Stored records:
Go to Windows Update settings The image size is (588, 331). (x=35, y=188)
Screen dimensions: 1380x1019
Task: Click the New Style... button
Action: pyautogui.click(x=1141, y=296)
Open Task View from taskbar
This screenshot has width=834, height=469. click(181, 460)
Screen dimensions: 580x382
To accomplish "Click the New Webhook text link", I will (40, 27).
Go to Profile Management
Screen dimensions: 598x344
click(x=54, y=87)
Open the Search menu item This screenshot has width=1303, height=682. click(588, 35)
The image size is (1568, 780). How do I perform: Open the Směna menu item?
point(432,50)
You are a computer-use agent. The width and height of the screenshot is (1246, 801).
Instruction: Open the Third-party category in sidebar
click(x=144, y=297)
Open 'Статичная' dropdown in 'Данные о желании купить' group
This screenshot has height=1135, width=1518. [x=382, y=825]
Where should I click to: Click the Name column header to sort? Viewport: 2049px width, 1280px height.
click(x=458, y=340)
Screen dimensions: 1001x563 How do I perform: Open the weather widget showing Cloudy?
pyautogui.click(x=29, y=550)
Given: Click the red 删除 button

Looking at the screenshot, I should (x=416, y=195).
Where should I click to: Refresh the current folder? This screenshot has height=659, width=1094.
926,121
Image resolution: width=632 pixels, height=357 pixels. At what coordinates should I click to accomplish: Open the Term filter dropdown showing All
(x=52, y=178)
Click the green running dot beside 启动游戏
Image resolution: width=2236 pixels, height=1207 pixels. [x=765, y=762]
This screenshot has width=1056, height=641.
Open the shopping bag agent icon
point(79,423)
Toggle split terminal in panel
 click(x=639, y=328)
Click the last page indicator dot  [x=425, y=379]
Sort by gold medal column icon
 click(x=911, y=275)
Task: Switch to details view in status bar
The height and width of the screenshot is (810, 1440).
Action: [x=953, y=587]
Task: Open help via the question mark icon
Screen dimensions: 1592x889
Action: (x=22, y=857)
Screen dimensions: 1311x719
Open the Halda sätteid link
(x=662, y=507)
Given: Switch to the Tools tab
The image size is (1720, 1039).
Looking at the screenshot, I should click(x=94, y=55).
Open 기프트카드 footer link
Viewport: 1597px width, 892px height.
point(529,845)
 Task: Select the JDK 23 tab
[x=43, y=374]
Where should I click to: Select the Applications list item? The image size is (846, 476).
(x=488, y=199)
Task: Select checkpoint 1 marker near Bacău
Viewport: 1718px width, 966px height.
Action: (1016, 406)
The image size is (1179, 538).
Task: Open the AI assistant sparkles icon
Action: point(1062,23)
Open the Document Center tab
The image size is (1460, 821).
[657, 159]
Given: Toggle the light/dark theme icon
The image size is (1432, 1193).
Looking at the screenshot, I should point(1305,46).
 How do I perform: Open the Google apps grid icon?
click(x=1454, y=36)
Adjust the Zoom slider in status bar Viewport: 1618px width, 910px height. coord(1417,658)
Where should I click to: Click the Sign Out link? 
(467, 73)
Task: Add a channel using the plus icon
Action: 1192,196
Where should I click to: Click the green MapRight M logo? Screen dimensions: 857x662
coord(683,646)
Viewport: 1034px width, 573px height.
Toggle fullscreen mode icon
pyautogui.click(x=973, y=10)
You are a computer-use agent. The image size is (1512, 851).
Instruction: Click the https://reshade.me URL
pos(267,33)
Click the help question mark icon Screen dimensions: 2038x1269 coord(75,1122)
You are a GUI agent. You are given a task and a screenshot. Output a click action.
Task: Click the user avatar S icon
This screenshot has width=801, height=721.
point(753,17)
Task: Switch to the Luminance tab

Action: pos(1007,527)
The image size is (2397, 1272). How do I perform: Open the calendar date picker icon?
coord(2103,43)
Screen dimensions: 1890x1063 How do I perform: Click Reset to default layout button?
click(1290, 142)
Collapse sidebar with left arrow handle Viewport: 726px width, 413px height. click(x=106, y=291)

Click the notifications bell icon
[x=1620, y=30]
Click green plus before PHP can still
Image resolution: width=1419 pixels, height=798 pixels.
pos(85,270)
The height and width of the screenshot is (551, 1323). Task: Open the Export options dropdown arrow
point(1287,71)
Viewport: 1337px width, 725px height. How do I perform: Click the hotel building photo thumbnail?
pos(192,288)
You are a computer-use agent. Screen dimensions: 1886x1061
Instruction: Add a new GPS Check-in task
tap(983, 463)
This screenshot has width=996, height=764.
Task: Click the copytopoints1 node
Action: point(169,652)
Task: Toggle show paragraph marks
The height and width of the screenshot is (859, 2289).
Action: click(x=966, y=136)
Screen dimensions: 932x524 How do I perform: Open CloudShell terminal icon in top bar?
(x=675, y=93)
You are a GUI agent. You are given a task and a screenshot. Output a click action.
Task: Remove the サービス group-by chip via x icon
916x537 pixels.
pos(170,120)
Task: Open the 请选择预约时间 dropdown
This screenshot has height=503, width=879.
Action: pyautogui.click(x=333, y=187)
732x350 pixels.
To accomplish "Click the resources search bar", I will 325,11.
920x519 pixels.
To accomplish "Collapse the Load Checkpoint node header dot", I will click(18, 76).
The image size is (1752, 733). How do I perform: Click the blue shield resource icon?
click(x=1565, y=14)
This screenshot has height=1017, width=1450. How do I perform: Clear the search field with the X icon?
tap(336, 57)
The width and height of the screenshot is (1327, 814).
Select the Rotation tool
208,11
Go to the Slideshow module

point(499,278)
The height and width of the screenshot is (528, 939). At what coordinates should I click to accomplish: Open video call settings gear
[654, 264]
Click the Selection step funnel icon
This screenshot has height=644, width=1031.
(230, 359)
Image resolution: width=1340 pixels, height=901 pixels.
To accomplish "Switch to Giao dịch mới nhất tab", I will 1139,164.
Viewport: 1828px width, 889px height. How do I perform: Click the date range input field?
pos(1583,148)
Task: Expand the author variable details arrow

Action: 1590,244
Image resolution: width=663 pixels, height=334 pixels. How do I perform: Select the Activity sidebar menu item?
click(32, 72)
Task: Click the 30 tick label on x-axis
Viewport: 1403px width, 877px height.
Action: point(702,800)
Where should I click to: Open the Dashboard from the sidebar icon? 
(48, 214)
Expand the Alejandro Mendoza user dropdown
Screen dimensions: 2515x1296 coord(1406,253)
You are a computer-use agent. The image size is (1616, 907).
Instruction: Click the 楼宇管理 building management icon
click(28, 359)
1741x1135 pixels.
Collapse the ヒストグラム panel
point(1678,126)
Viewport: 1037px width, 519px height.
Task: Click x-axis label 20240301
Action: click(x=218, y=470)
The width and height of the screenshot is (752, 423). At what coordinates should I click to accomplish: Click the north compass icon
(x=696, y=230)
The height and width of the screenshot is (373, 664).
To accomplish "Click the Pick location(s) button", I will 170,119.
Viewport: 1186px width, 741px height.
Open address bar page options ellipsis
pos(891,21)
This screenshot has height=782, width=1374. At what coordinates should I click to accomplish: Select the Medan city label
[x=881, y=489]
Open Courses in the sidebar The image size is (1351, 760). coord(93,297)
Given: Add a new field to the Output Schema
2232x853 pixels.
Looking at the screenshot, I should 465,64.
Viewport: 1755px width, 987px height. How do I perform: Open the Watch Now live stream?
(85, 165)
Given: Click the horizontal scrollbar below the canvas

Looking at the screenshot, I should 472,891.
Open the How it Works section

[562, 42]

**WORK ORDER:** Report each line of the records that holds the word "question".

**TASK ANSWER:**
Task: Open help via the question mark icon
Click the help question mark icon Screen dimensions: 2038x1269 coord(75,1122)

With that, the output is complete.